After those outstanding results, we implemented the program in nearly 200 facilities across North America by engaging passionate CH2M sustainability champions and teams at each facility. Focusing on continuous improvement, each project sets two sustainability goals each year to promote sustainable best management practices.
Champions Translate Sustainability Strategy into Results
“Don’t call it sustainability,” he says, “call it a challenge.” Sustainability champion Mark Copley believes challenges are opportunities to learn and, the more he learns, the more of an opportunity he has to teach. Mark says, “I feel fortunate to be in a role that immerses personal values into work…At the core of what we do is to protect the river. I identify with that, and it motivates me to excel in my role.”
Project sustainability champions receive training in applying triple-bottom-line principles, using our EMS, working with clients to set and implement goals, and measuring impacts. This volunteer position enables employees who have a passion in sustainability to participate, resulting in a diverse group of champions with varying backgrounds and disciplines. This employee-driven, project-specific program brings positive economic, environmental, and social outcomes to our clients and the communities we serve. While the total impact of our sustainability program is substantial, the impact our efforts make on each project tells a greater story.

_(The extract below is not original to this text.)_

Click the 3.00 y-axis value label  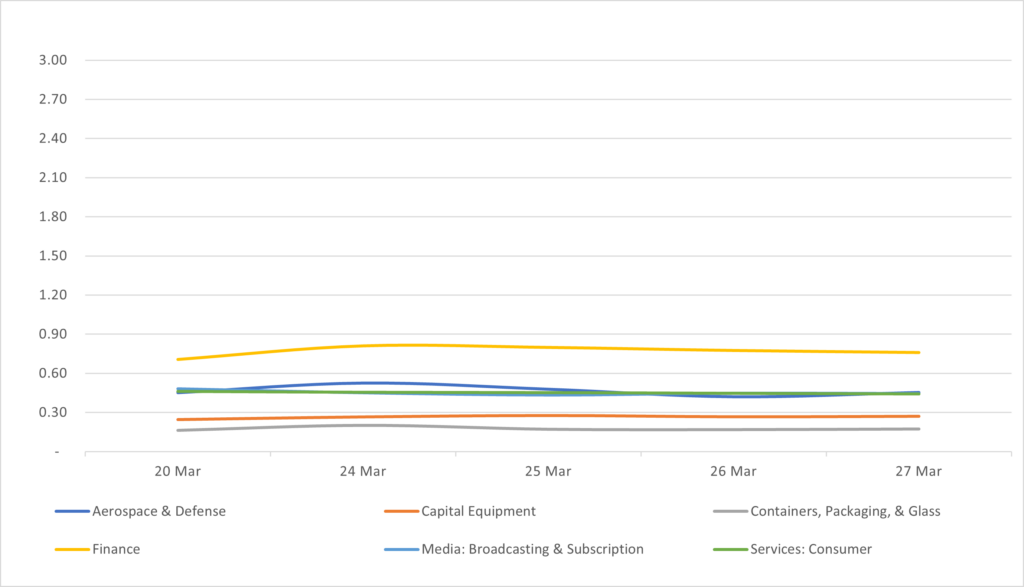(x=53, y=60)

Preserving Water in Rio Rancho
Water is a precious resource, particularly in arid New Mexico. Half the state’s population is centered around Albuquerque and Rio Rancho, placing immediate demands on the supply where CH2M operates and maintains Rio Rancho’s water and wastewater treatment plants.
CH2M’s entire New Mexico sustainability team, representing six projects in the state, is working to build a healthy future for their communities by protecting the state’s water supplies. One way they do this is by volunteering their time and expertise each year at the Rio Rancho Children’s Water Festival. The festival provides fun, hands-on water education to students and teachers. It also helps teachers integrate water education into their curriculum. Since the festival began, more than 5,000 students and teachers have received water education. After attending, children educate their families about how to conserve water, which has resulted in the City’s residential water use decreasing by 32 percent. As a reward for their efforts to meet their clients’ sustainability goals, the CH2M team won the Rocky Mountain Water Environment Association Award for sustainability in 2014.
Creating and Nurturing Sustainability Leaders
The Fayetteville project and OM sustainability program have produced great sustainability leaders like Duyen Tran, who is now our award-winning director of OM sustainable operations. Lindsay Ritter is now global practice lead for asset and operations management; Elisa Speranza is senior vice president of innovation and corporate citizenship; and Susan Mays is global brand manager. We’re thankful for their leadership in promoting sustainability before it became popular, saving millions for our clients and preserving our most important resources.